§ **TASK GOAL**
Find each line of the entries with the string "computer", please, and copy it.

§ **DATASET EXCERPTS**
****************
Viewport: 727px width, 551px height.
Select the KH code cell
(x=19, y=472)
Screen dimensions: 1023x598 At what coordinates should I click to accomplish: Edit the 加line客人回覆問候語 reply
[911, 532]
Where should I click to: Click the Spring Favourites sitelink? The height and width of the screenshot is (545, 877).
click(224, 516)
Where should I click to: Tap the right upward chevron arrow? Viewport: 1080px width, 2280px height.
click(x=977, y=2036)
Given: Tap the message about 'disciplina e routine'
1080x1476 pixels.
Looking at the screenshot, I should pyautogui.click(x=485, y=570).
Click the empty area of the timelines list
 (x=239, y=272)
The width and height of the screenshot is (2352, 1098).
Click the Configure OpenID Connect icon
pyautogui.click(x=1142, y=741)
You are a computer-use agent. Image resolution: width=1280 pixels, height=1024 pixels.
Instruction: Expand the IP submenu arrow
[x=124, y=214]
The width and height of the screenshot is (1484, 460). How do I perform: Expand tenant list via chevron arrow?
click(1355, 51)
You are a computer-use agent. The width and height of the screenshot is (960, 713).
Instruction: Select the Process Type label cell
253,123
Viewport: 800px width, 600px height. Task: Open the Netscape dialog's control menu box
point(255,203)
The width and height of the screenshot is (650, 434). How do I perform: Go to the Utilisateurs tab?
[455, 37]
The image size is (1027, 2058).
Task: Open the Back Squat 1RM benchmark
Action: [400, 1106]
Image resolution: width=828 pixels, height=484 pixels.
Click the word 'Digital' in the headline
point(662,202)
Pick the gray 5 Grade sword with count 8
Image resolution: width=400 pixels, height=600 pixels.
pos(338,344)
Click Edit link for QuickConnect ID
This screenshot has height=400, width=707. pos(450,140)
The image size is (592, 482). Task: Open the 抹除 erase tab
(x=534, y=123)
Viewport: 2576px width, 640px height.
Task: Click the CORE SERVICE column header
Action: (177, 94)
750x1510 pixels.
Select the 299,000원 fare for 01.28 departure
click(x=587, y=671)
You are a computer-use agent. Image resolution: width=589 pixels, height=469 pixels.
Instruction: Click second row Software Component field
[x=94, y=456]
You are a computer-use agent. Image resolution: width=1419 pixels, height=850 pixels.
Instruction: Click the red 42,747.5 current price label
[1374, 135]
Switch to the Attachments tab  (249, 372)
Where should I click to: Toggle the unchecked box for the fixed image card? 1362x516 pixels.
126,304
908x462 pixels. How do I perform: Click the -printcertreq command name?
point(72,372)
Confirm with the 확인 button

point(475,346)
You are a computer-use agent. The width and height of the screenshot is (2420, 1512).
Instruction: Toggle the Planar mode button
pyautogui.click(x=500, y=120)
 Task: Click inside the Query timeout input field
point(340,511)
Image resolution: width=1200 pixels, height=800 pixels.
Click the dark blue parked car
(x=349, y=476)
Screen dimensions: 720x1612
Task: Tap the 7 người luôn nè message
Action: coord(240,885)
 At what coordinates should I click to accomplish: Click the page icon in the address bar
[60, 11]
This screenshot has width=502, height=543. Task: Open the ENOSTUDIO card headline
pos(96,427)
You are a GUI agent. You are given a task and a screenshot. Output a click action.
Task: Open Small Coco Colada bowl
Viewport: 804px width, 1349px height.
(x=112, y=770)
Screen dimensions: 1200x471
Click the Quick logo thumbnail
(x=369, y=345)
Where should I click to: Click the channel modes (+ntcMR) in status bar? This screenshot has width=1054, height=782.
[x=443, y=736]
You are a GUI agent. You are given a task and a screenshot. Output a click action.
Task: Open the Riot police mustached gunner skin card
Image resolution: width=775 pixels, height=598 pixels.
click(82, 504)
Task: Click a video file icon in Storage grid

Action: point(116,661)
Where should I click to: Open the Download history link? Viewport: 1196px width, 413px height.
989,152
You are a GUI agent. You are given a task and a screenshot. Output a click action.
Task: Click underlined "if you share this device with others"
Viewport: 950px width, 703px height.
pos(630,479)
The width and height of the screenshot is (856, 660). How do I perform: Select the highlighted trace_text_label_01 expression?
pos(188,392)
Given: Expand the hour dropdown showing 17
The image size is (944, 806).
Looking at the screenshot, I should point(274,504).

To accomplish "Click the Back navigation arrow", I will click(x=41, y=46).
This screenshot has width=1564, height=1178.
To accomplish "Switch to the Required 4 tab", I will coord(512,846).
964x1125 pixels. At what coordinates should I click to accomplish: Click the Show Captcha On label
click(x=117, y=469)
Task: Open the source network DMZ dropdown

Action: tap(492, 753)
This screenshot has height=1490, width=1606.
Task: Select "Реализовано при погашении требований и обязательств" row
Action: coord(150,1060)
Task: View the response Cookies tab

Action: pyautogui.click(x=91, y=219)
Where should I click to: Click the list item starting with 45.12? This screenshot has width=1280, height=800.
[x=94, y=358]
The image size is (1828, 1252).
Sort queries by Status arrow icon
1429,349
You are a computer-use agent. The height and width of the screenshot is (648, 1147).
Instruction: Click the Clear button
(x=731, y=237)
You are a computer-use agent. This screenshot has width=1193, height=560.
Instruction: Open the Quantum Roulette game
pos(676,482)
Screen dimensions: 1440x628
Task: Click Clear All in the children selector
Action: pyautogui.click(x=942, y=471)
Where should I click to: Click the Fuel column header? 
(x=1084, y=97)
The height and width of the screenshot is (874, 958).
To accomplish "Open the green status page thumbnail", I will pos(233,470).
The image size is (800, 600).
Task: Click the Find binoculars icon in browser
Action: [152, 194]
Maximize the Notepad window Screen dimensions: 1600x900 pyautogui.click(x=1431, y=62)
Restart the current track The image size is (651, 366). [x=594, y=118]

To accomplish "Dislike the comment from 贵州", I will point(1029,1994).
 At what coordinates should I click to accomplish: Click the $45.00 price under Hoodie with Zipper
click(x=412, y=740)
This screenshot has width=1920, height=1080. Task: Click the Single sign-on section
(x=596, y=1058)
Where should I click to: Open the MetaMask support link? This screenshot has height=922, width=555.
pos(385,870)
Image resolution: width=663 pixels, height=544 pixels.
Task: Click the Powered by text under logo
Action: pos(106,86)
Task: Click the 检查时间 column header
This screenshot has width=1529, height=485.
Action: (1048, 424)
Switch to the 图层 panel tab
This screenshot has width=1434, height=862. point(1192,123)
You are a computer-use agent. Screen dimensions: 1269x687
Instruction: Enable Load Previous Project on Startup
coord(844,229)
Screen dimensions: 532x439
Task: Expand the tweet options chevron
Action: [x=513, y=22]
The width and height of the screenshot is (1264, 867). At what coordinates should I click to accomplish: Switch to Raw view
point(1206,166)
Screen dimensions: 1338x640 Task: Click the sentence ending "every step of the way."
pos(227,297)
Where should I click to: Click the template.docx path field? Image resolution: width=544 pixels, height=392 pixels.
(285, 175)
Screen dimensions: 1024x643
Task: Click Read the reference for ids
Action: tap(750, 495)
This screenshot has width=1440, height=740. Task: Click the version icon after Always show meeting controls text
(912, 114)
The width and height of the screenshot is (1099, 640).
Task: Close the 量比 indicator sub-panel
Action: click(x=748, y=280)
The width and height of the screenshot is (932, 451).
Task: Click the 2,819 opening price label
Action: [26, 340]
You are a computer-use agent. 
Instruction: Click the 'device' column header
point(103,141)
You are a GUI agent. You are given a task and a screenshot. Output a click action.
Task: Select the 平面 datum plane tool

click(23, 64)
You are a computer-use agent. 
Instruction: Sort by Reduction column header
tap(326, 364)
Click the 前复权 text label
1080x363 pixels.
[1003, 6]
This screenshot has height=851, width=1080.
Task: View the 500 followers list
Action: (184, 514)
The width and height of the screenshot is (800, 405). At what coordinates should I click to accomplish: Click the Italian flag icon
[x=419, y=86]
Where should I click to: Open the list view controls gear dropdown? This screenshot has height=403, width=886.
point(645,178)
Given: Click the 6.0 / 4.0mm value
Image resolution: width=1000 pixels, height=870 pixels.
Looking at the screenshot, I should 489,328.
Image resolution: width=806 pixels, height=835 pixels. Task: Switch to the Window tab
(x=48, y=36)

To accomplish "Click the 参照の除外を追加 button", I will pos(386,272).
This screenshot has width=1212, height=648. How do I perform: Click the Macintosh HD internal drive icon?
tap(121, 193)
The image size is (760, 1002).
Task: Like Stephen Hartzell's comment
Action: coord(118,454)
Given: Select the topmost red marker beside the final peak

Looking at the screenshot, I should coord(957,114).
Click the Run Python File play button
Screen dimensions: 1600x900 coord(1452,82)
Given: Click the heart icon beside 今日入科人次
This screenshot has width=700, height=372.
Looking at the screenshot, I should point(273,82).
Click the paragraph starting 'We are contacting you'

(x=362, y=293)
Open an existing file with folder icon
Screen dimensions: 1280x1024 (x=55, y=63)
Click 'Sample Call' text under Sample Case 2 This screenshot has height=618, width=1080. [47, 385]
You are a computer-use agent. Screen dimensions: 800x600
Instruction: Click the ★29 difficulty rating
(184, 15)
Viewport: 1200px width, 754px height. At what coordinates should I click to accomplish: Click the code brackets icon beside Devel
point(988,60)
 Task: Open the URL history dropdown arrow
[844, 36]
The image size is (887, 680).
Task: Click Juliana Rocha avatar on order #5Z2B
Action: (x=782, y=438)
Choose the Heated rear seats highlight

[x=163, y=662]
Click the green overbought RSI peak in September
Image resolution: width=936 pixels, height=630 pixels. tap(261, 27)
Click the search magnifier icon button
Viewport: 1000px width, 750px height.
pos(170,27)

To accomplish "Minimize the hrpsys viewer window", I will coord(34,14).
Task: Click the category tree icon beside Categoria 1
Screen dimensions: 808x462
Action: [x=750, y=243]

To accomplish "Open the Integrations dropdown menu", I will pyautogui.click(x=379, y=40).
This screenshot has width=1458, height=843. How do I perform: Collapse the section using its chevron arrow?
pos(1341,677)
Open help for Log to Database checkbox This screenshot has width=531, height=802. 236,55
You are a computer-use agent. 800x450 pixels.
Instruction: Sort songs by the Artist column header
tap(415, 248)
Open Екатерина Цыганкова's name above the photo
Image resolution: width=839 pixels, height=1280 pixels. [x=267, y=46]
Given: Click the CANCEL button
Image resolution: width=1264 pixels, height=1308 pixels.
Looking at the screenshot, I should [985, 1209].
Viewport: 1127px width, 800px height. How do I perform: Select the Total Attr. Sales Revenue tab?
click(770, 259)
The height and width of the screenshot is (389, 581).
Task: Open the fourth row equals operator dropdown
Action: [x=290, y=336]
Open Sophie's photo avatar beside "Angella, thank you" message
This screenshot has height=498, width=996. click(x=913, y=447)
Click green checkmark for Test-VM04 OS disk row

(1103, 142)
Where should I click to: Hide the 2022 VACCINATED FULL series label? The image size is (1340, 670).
****************
§ **RESULT**
You are a computer-use agent. Image resolution: width=1280 pixels, height=1024 pixels.
You are a computer-use agent. The width and height of the screenshot is (960, 713).
You are a computer-use agent. Image resolution: width=589 pixels, height=469 pixels.
You are a computer-use agent. Image resolution: width=1419 pixels, height=850 pixels.
You are a computer-use agent. The width and height of the screenshot is (2420, 1512).
You are a computer-use agent. The height and width of the screenshot is (648, 1147).
You are a computer-use agent. This screenshot has width=1193, height=560.
You are a computer-use agent. Screen dimensions: 1269x687
You are a computer-use agent. 
You are a computer-use agent. 
You are a computer-use agent. Screen dimensions: 800x600
You are a computer-use agent. 800x450 pixels.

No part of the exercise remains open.